Start at the first line of the material below and retype each line through the one containing "Given: Click document", exactly.

[STORED DATA — start]

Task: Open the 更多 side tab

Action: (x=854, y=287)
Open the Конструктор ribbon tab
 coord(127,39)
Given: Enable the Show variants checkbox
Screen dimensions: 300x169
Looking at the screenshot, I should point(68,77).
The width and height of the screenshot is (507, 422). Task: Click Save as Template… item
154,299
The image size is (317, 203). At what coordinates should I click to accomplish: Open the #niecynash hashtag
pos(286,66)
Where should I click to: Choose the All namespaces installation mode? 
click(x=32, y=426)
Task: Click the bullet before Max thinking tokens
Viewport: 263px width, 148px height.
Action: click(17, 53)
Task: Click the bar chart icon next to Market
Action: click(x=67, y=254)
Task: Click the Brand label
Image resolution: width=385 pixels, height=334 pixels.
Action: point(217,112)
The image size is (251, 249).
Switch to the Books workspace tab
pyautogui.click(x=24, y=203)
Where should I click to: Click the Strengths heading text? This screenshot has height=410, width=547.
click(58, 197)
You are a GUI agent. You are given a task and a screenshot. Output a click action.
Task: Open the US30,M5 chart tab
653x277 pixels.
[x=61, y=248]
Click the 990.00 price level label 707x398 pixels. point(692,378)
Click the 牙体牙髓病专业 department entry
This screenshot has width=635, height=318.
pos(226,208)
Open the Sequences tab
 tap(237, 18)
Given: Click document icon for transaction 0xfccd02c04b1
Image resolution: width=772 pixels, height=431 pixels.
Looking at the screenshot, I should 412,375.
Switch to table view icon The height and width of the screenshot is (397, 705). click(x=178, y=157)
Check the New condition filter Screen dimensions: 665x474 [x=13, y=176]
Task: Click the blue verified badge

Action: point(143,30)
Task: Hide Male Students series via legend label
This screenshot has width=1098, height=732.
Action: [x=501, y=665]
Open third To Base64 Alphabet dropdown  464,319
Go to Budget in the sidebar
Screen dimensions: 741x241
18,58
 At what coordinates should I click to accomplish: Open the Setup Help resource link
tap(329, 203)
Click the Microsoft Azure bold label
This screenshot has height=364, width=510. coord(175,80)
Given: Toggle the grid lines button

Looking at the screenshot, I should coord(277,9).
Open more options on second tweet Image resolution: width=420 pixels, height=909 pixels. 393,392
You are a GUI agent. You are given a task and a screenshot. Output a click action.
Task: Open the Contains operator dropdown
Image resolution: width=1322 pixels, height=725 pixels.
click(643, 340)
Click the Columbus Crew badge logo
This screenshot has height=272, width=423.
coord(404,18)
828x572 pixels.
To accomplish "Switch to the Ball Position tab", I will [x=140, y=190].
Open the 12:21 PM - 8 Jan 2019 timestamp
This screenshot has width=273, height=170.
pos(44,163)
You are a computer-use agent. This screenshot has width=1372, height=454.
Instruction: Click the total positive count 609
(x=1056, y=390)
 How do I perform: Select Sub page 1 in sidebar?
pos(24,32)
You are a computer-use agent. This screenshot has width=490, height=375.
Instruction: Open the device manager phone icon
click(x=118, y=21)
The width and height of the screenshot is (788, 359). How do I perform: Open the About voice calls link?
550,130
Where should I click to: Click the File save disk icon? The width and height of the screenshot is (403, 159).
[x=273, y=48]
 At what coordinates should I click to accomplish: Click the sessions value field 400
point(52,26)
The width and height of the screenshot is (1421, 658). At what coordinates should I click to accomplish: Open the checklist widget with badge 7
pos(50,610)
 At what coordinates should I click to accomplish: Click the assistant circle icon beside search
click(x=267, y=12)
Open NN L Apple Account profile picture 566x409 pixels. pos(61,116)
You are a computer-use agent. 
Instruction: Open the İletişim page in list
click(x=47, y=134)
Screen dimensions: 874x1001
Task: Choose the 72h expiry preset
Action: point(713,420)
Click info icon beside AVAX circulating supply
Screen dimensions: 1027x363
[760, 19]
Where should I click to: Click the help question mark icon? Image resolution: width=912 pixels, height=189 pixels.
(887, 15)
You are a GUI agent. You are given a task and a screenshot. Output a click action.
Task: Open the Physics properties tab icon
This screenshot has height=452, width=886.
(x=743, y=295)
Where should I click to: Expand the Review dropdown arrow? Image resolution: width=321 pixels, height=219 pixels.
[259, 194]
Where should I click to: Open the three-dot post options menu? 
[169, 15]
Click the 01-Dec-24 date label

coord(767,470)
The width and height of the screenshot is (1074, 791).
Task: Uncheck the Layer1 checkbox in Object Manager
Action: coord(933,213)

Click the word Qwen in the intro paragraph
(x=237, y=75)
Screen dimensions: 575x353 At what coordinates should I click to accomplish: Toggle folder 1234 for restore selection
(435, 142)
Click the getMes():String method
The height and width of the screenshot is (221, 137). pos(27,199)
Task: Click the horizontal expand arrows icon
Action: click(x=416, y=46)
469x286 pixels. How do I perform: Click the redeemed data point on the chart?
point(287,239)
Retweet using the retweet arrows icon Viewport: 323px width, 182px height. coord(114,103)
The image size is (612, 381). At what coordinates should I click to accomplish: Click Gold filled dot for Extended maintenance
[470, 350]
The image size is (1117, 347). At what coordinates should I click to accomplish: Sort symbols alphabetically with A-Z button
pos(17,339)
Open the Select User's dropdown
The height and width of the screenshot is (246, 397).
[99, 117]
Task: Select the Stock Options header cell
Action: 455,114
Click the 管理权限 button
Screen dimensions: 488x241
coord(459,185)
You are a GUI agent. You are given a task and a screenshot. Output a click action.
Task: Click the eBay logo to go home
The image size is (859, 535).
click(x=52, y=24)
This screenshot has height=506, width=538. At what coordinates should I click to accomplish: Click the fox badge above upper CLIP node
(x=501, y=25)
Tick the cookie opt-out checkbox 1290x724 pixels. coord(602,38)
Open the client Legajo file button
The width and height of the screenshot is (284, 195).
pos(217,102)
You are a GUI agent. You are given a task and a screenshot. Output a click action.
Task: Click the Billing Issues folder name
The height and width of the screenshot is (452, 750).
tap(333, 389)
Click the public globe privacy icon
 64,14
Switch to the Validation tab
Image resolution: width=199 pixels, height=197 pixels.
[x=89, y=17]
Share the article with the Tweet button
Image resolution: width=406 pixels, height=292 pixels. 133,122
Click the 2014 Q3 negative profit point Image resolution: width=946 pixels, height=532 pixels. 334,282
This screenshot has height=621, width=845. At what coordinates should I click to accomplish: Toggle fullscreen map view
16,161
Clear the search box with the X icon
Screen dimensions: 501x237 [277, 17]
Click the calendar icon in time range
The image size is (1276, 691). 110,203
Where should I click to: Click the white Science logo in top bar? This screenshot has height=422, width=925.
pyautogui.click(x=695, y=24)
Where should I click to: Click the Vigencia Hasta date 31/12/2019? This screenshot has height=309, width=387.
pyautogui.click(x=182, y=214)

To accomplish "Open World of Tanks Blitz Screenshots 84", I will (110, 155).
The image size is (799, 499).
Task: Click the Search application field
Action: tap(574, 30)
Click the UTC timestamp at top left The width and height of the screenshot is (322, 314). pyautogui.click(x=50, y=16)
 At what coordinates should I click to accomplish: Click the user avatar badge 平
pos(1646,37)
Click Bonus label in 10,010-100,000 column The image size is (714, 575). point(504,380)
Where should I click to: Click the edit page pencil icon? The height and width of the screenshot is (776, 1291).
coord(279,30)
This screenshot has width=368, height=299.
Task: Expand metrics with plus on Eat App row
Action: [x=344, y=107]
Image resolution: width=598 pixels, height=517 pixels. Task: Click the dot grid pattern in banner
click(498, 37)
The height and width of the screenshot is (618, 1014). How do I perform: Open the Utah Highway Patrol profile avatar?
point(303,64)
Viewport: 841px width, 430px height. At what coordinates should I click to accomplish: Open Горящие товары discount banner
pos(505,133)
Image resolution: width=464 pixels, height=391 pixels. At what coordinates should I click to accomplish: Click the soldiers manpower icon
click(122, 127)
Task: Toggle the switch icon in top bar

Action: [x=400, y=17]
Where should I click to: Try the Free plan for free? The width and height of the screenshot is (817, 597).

[STORED DATA — finish]

* [ANSWER SPACE]
Task: Open the 更多 side tab

Action: (x=854, y=287)
Open the Конструктор ribbon tab
 coord(127,39)
Given: Enable the Show variants checkbox
Screen dimensions: 300x169
Looking at the screenshot, I should point(68,77).
The width and height of the screenshot is (507, 422). Task: Click Save as Template… item
154,299
The image size is (317, 203). At what coordinates should I click to accomplish: Open the #niecynash hashtag
pos(286,66)
Where should I click to: Choose the All namespaces installation mode? 
click(x=32, y=426)
Task: Click the bullet before Max thinking tokens
Viewport: 263px width, 148px height.
Action: click(17, 53)
Task: Click the bar chart icon next to Market
Action: click(x=67, y=254)
Task: Click the Brand label
Image resolution: width=385 pixels, height=334 pixels.
Action: point(217,112)
The image size is (251, 249).
Switch to the Books workspace tab
pyautogui.click(x=24, y=203)
Where should I click to: Click the Strengths heading text? This screenshot has height=410, width=547.
click(58, 197)
You are a GUI agent. You are given a task and a screenshot. Output a click action.
Task: Open the US30,M5 chart tab
653x277 pixels.
[x=61, y=248]
Click the 990.00 price level label 707x398 pixels. point(692,378)
Click the 牙体牙髓病专业 department entry
This screenshot has width=635, height=318.
pos(226,208)
Open the Sequences tab
 tap(237, 18)
Given: Click document icon for transaction 0xfccd02c04b1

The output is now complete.